Slain journalist Uğur Mumcu commemorated on 26th anniversary of his killing

ANKARA
Slain journalist Uğur Mumcu commemorated on 26th anniversary of his killing

Uğur Mumcu, one of Turkey’s most outstanding investigative journalists, was commemorated on the 26th anniversary of his killing on Jan. 24, with unanswered questions still lingering over his unsolved murder.

Many citizens and non-governmental organizations marched from the capital Ankara’s Batıkent metro station to the Uğur Mumcu Park, named after him following his assassination, and placed flowers on his monument.

“[Mumcu] was a prominent intellectual with his foresighted opinions and courageous news stories. He was a hero who dedicated his life to Turkey,” main opposition Republican People’s Party (CHP) leader Kemal Kılıçdaroğlu said on Jan. 24 on his Twitter account.

As he once said “I am against terrorism.

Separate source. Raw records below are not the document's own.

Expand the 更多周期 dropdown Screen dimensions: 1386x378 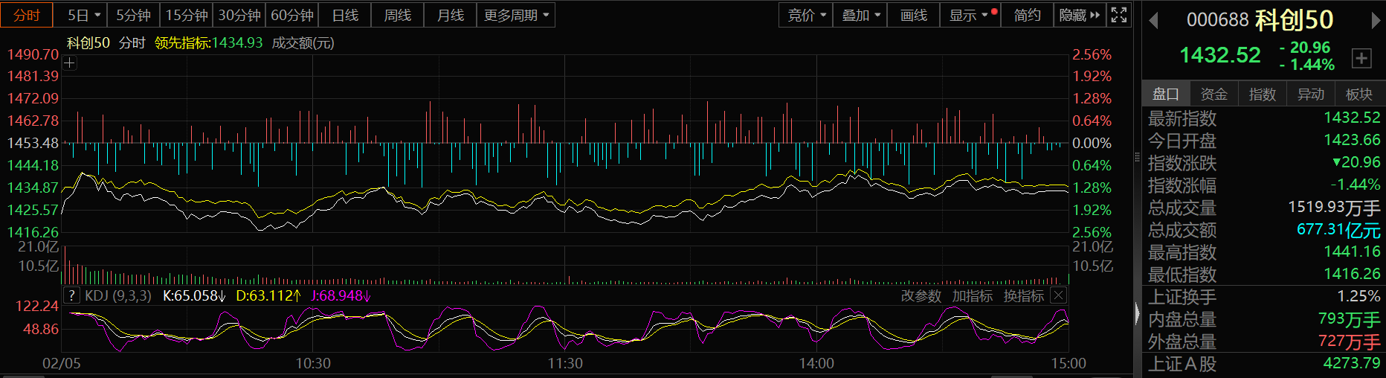coord(516,15)
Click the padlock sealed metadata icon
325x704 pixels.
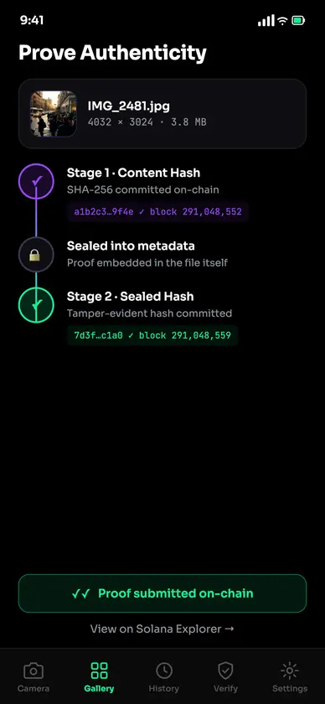pyautogui.click(x=36, y=255)
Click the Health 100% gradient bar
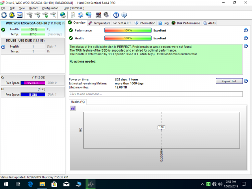The width and height of the screenshot is (252, 189). [128, 38]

I am the enemy of fundamentalists, thieves, profiteers and self-seekers,” Mumcu was a journalist known mainly for his valiant investigations into fundamentalism, corruption and terrorism.

A prominent writer for the daily Cumhuriyet, he investigated controversial issues, such as the PKK and Islamist fundamentalists, for which he had received many death threats.

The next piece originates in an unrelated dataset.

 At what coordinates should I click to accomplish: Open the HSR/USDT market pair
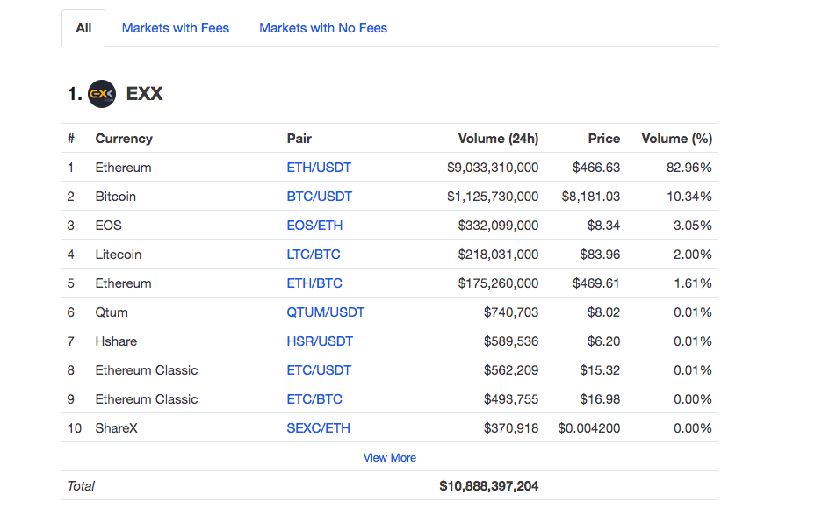click(320, 341)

Mumcu had been receiving death threats because of the many files he had been investigating — from the assassination attempt on the late Pope John Paul II by a right-wing Turkish gunman, to the relations of drugs and arms smuggling with the Kurdish issue, from the rise of the PKK to the rumored Iranian-Saudi links in political killings of the time.

He was killed in Ankara 26 years ago on Jan. 24, 1993. A bomb was planted under his car, which was parked in front of his house and exploded when he started the engine.

An Islamist group with links to Iran was held responsible for the murder, but many are still skeptical that rogue elements within the state organized the assassination to stop Mumcu from progressing in research of alleged ties between the state and the PKK.

Even though many claims have been put forward about his death, none were able to be proved. To this day, the influential journalist’s death remains unsolved.

“While cars were passing by the streets with their dazzling lights, we used to finish our books under a candle light. We joined that big struggle, feeling the inside of the hearts of thousands of poor living like us. We were killed untimely. We were beaten, shot, hanged. We were shot my people, don’t forget us!” Mumcu had written in his column in daily Cumhuriyet on Aug. 25, 1975.

Apart from his identities as a writer, journalist and a researcher, Mumcu was an avowed secularist, a faithful pursuer of modern Turkey’s founder Mustafa Kemal Atatürk’s reforms and revolutions, a strong figure against imperialism and a defender of human rights.